◆ KUTIPAN TERPILIH
'''

Pencarian

Selasa, 15 Februari 2022

Perintah Bersujud

Untuk mendapatkan washilah kepada Rasulullah SAW yang menempati kedudukan tertinggi di antara seluruh makhluk di sisi Allah, seseorang harus berusaha memperoleh pengenalan tentang imam yang menjadi washilahnya kepada Rasulullah SAW. Dengan cara demikian maka seseorang memperoleh washilah yang bersambung. Seseorang tidak serta merta memperoleh washilah Rasulullah SAW tanpa mengetahui jalan-jalan washilah dirinya hingga kepada Rasulullah SAW.

﴾۱۷﴿يَوْمَ نَدْعُو كُلَّ أُنَاسٍ بِإِمَامِهِمْ فَمَنْ أُوتِيَ كِتَابَهُ بِيَمِينِهِ فَأُولٰئِكَ يَقْرَؤُونَ كِتَابَهُمْ وَلَا يُظْلَمُونَ فَتِيلًا
yaitu (pada) suatu hari (yang di hari itu) akan Kami panggil tiap umat dengan imamnya; dan barangsiapa yang diberikan kitab amalannya di tangan kanannya maka mereka ini akan membaca kitabnya itu, dan mereka tidak dianiaya sedikitpun. (QS Al-Israa’ : 71)

Jalan menemukan washilah itu ada di dalam diri, dan itu harus terhubung dengan yang di luar dirinya. Washilah yang ada di dalam diri itu berwujud nafs wahidah yang merupakan cetak biru penciptaan diri seseorang, sedangkan washilah yang ada di luar diri itu berupa imam yang menghubungkan urusan dirinya kepada amr Rasulullah SAW. Seseorang yang mengenal nafs wahidah akan dapat mengenal imam yang menjadi washilahnya kepada Rasulullah SAW. Dengan mengenal dirinya dan imamnya, seseorang menemukan shaff-nya untuk bersujud mengikuti Rasulullah SAW.

'''

◆ YANG HARUS DIKERJAKAN
1: Tolong ubah paragraf yang diawali "Jalan menemukan washilah itu ada di dalam diri" dari teks tentang washilah di atas menjadi daftar singkat yang tetap memuat fakta-fakta utamanya.
2: Salin dengan tepat bagian teks tentang washilah di atas yang dimulai dengan kata-kata yang memuat "Jalan menemukan washilah" dan berakhir pada "mengikuti Rasulullah SAW.".
3: Menurut teks tentang washilah di atas, berwujud apakah washilah yang ada di dalam diri?

◆ CUPLIKAN SUMBER
'''

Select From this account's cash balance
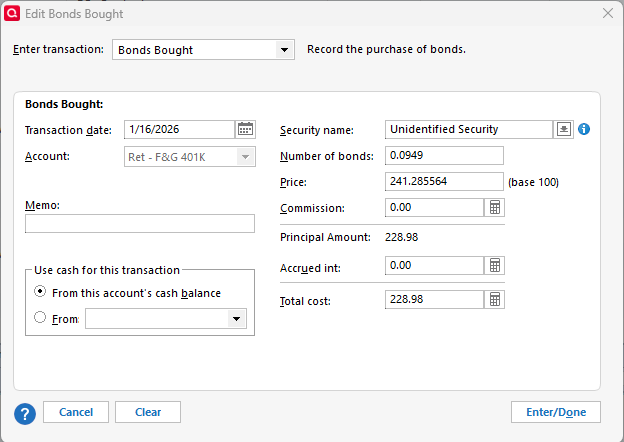(x=40, y=293)
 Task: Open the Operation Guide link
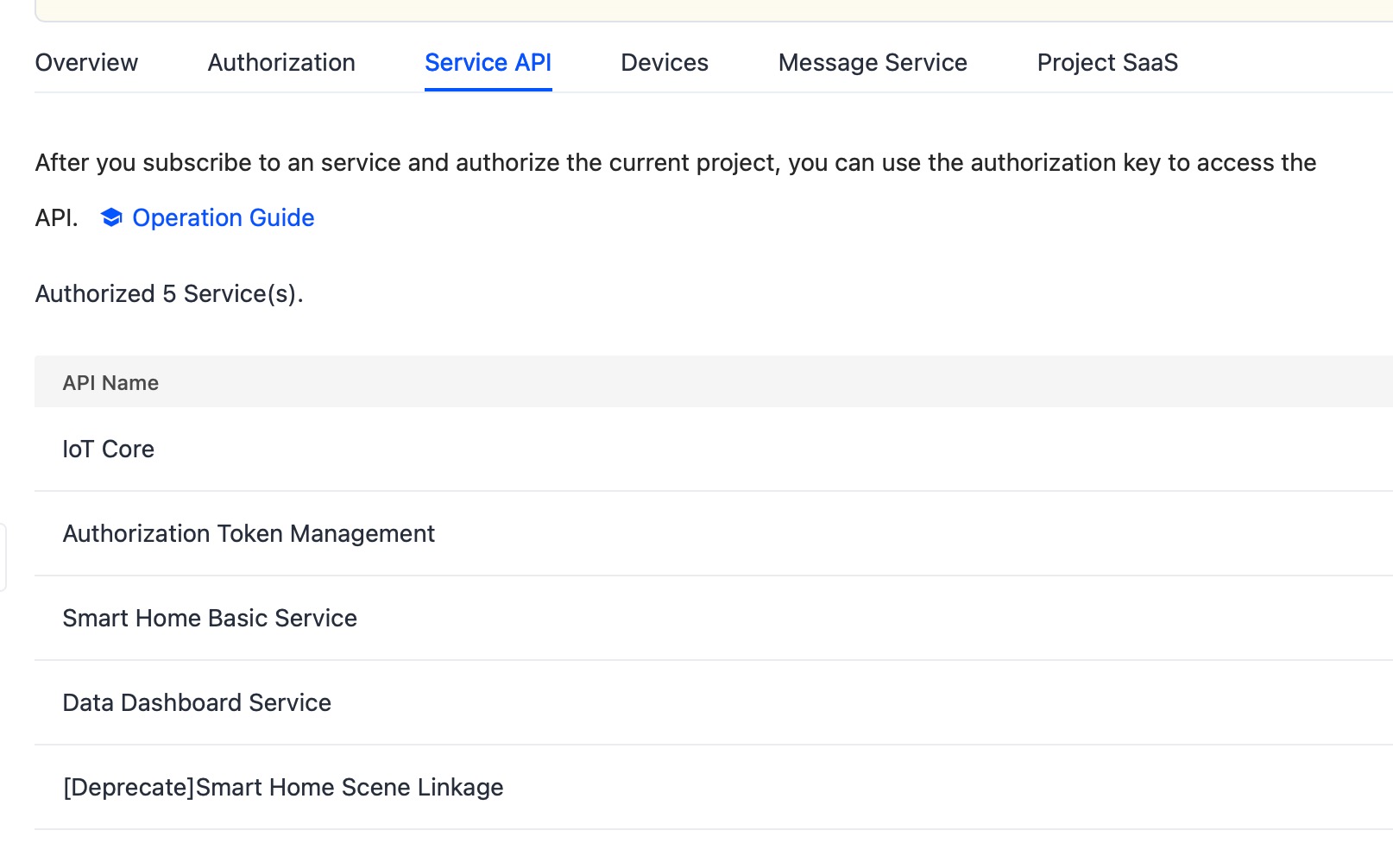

'''

◆ HASIL
1:
- Jalan menemukan washilah ada di dalam diri dan harus terhubung dengan yang di luar diri.
- Washilah di dalam diri berwujud nafs wahidah, yaitu cetak biru penciptaan diri seseorang.
- Washilah di luar diri berupa imam yang menghubungkan urusan dirinya kepada amr Rasulullah SAW.
- Orang yang mengenal nafs wahidah dapat mengenal imam yang menjadi washilahnya kepada Rasulullah SAW.
- Dengan mengenal diri dan imamnya, seseorang menemukan shaff-nya untuk bersujud mengikuti Rasulullah SAW.

2:
Jalan menemukan washilah itu ada di dalam diri, dan itu harus terhubung dengan yang di luar dirinya. Washilah yang ada di dalam diri itu berwujud nafs wahidah yang merupakan cetak biru penciptaan diri seseorang, sedangkan washilah yang ada di luar diri itu berupa imam yang menghubungkan urusan dirinya kepada amr Rasulullah SAW. Seseorang yang mengenal nafs wahidah akan dapat mengenal imam yang menjadi washilahnya kepada Rasulullah SAW. Dengan mengenal dirinya dan imamnya, seseorang menemukan shaff-nya untuk bersujud mengikuti Rasulullah SAW.

3: Washilah itu berwujud nafs wahidah, yaitu cetak biru penciptaan diri seseorang.